Improving 2D Feature Representations by 3D-Aware Fine-Tuning¶

Conference: ECCV 2024
arXiv: 2407.20229
Code: https://ywyue.github.io/FiT3D (has project page)
Area: 3D Vision
Keywords: Representation learning, 3D Gaussian Splatting, Foundation model fine-tuning, Feature distillation, Multi-view consistency

TL;DR¶

Through lifting 2D foundation model features into 3D Gaussian representations for multi-view fusion, followed by backward fine-tuning of the 2D model using rendered 3D-aware features, semantic segmentation and depth estimation performance are improved merely via linear probing.

Background & Motivation¶

Background: Vision foundation models (DINOv2, CLIP, MAE, etc.) trained purely on unstructured 2D images have demonstrated powerful generic feature extraction capabilities and are widely used in downstream tasks such as segmentation, depth estimation, and correspondence matching.

Limitations of Prior Work: The training data for these models consists of scattered 2D images without multi-view or video corresponding relations, leading to a lack of 3D understanding in the models—features generated for the same object from different views are inconsistent, and they perform poorly in texture-less regions or on fine-grained structures.

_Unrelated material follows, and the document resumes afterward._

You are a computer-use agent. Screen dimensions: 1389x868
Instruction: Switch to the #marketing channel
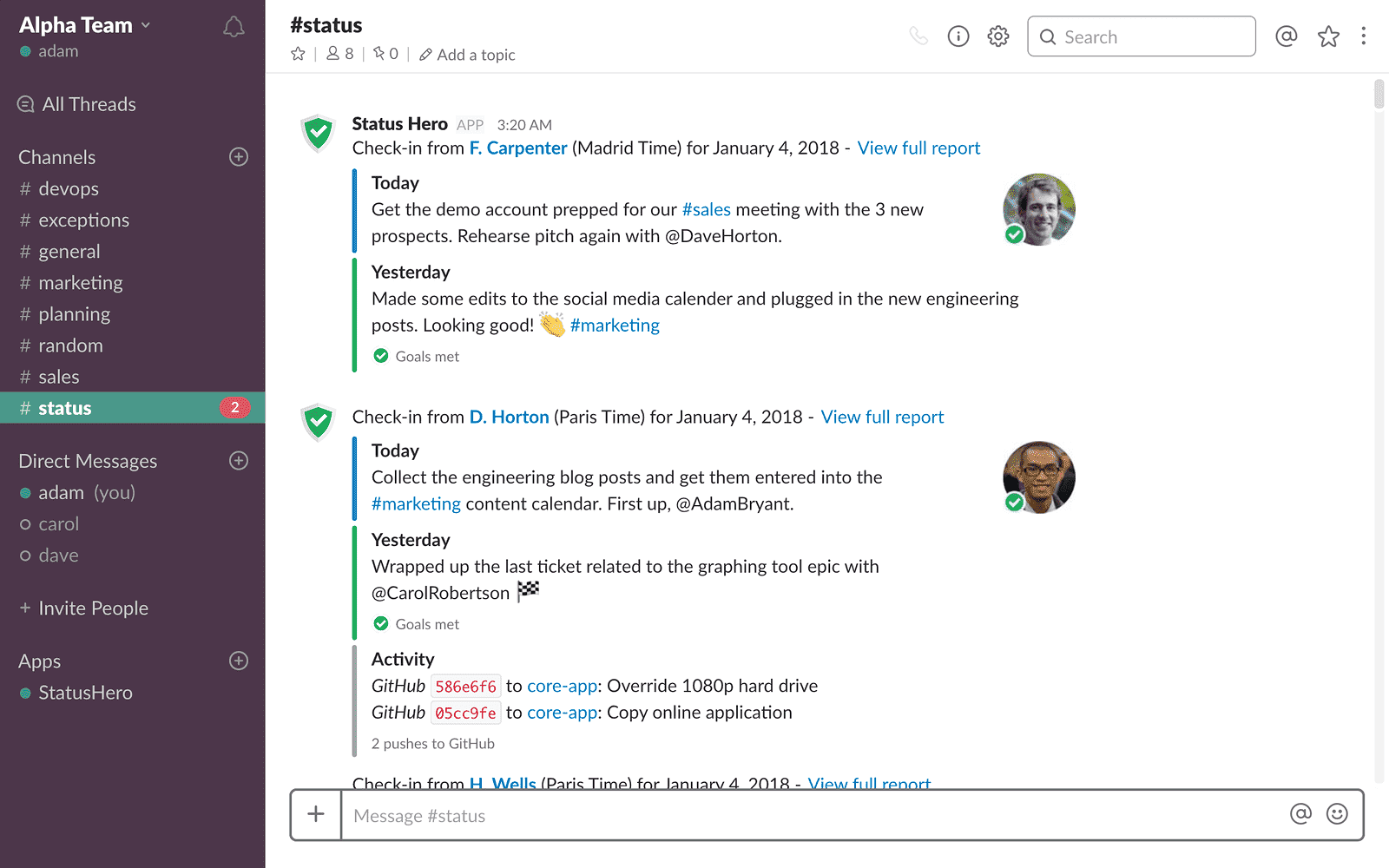click(x=81, y=282)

Key Challenge: Images, as simple projections of the 3D world, discard explicit 3D geometric information. Purely 2D-trained models cannot leverage beneficial properties of the 3D world such as multi-view consistency and multi-view complementarity to resolve single-view ambiguity.

Goal: How to inject 3D understanding capabilities into existing 2D foundation models in a lightweight manner without pre-training from scratch.

Key Insight: Utilize 3D Gaussian Splatting to fuse multi-view 2D features into 3D representations to obtain multi-view consistent "3D-aware features", then use these features as supervision signals to fine-tune the original 2D model.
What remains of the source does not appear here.